Collected data entries:

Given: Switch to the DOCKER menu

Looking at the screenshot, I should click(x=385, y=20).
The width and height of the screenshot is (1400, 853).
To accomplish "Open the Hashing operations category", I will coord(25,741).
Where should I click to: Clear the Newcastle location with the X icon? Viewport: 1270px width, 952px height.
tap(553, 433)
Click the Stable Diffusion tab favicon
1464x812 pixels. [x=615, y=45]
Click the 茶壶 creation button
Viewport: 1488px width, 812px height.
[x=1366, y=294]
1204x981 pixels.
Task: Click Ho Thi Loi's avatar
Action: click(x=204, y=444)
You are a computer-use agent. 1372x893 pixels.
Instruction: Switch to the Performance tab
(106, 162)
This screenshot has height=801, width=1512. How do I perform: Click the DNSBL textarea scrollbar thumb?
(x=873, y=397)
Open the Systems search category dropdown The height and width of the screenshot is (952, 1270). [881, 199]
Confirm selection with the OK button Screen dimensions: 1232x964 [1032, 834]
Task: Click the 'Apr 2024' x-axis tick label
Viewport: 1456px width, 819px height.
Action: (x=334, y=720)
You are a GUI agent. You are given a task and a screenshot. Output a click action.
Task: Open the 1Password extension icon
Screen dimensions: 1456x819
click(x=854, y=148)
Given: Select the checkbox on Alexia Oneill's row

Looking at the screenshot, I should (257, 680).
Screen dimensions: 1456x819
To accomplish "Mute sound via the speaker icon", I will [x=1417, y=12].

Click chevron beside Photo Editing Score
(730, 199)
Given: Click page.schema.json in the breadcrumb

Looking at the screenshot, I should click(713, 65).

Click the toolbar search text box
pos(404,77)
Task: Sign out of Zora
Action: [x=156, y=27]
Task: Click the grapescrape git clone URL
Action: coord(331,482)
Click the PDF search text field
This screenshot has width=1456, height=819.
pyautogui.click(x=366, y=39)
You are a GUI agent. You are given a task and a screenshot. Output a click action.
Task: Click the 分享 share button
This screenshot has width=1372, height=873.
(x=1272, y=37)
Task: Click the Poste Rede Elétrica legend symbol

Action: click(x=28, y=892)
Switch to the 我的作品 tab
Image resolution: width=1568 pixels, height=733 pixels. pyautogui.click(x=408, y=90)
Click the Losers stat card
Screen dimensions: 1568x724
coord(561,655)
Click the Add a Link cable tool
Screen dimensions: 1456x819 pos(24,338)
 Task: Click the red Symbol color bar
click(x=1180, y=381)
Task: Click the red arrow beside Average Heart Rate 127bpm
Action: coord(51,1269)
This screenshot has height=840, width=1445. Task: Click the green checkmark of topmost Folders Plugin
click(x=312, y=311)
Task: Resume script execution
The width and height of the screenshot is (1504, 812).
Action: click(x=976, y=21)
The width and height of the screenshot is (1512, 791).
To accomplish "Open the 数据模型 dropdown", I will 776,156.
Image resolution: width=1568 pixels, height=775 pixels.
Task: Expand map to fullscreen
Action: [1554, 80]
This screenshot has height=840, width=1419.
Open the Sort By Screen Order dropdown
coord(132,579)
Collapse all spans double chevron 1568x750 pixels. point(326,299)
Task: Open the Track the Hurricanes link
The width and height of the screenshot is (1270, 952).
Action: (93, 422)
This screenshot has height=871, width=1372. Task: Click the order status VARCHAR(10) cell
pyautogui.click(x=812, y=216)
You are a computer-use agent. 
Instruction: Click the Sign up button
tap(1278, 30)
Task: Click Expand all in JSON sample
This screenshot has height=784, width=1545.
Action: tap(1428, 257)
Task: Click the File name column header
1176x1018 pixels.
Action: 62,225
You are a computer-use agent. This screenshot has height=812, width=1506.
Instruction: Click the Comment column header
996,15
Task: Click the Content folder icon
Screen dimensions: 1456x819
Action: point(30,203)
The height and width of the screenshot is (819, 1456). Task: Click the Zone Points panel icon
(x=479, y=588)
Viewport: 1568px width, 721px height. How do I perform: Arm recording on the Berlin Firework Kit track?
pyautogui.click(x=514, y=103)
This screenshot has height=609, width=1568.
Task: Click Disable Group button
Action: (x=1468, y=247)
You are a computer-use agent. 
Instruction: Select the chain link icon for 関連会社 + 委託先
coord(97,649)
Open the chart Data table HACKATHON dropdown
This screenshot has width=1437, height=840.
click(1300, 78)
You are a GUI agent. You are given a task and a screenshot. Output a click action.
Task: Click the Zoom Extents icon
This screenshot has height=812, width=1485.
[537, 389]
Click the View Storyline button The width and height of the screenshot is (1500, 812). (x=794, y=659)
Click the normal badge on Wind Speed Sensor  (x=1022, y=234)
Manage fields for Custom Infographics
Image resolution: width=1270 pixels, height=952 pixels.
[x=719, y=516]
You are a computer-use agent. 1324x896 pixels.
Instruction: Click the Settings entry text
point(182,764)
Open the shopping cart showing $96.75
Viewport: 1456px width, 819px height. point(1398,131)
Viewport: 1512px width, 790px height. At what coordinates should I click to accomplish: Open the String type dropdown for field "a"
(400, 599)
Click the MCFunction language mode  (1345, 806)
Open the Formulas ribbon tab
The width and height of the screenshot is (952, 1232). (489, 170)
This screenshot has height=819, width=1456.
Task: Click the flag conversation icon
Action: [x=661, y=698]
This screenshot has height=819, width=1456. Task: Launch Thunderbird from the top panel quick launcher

### What to work on:
Copy out only the lines of the records above from the one with "Switch to the 我的作品 tab" through the one with "Task: Click the Content folder icon", exactly as they stand, both included.

### Your response:
Switch to the 我的作品 tab
Image resolution: width=1568 pixels, height=733 pixels. pyautogui.click(x=408, y=90)
Click the Losers stat card
Screen dimensions: 1568x724
coord(561,655)
Click the Add a Link cable tool
Screen dimensions: 1456x819 pos(24,338)
 Task: Click the red Symbol color bar
click(x=1180, y=381)
Task: Click the red arrow beside Average Heart Rate 127bpm
Action: coord(51,1269)
This screenshot has height=840, width=1445. Task: Click the green checkmark of topmost Folders Plugin
click(x=312, y=311)
Task: Resume script execution
The width and height of the screenshot is (1504, 812).
Action: click(x=976, y=21)
The width and height of the screenshot is (1512, 791).
To accomplish "Open the 数据模型 dropdown", I will 776,156.
Image resolution: width=1568 pixels, height=775 pixels.
Task: Expand map to fullscreen
Action: [1554, 80]
This screenshot has height=840, width=1419.
Open the Sort By Screen Order dropdown
coord(132,579)
Collapse all spans double chevron 1568x750 pixels. point(326,299)
Task: Open the Track the Hurricanes link
The width and height of the screenshot is (1270, 952).
Action: (93, 422)
This screenshot has height=871, width=1372. Task: Click the order status VARCHAR(10) cell
pyautogui.click(x=812, y=216)
You are a computer-use agent. 
Instruction: Click the Sign up button
tap(1278, 30)
Task: Click Expand all in JSON sample
This screenshot has height=784, width=1545.
Action: tap(1428, 257)
Task: Click the File name column header
1176x1018 pixels.
Action: 62,225
You are a computer-use agent. This screenshot has height=812, width=1506.
Instruction: Click the Comment column header
996,15
Task: Click the Content folder icon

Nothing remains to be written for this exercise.